C'est un coup de théâtre. Alors qu'il niait toute implication depuis cinq ans, Cédric Jubillar a reconnu avoir tué son épouse Delphine, disparue dans le Tarn en 2020. Cette volte-face majeure intervient à deux mois de son procès en appel, prévu à partir du 21 septembre à Toulouse. Condamné en octobre 2025 à 30 ans de réclusion criminelle, le peintre-plaquiste a adressé un courrier manuscrit à son avocat Pierre Debuisson.
La Dépêche du Midi, qui a révélé l'information ce lundi 6 juillet, affirme avoir eu accès à cette lettre, dans laquelle Cédric Jubillar reconnaît aussi avoir chargé la dépouille de son épouse dans sa Peugeot 207 bleu marine afin de s'en débarrasser. Lors d'une conférence de presse organisée lundi à Toulouse, ses avocats Pierre et Guy Debuisson sont revenus sur ces aveux et sur leurs conséquences judiciaires.
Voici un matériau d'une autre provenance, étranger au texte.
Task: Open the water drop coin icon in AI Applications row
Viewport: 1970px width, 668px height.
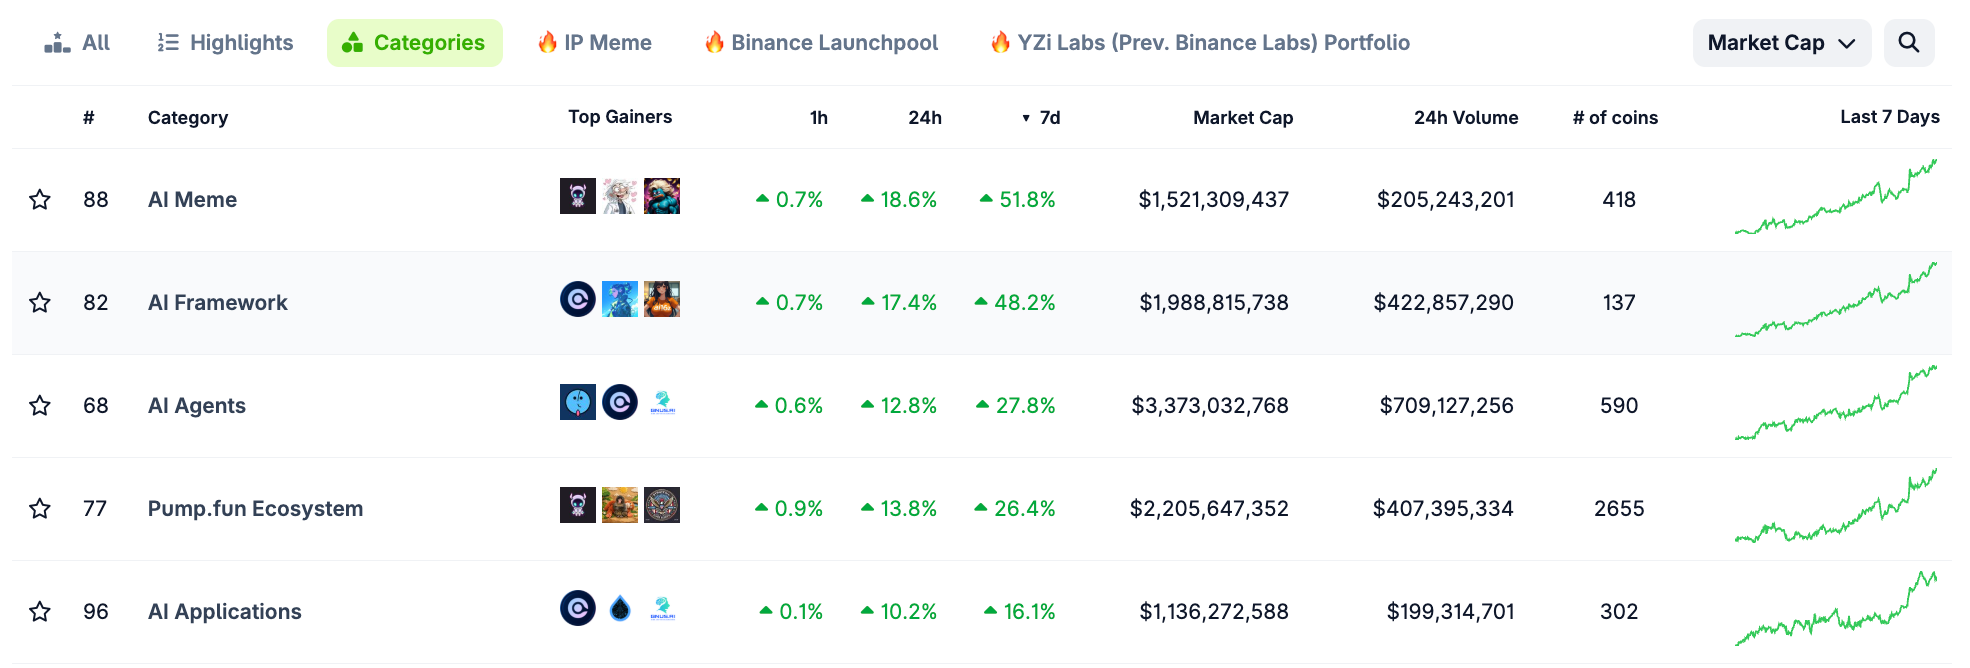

"C'est moi"Me Pierre Debuisson a d'abord raconté le basculement de son client. "Il y a quelques semaines, il m'a dit : écoutez maître, il faut que je vous dise la vérité, c'est moi qui suis à l'origine de la disparition de ma femme", a expliqué l’avocat devant une forêt de micros. Son conseil a aussi décrit "un besoin de parler", après plusieurs mois d'échanges à la maison d'arrêt et un "lien de confiance" noué avec Cédric Jubillar.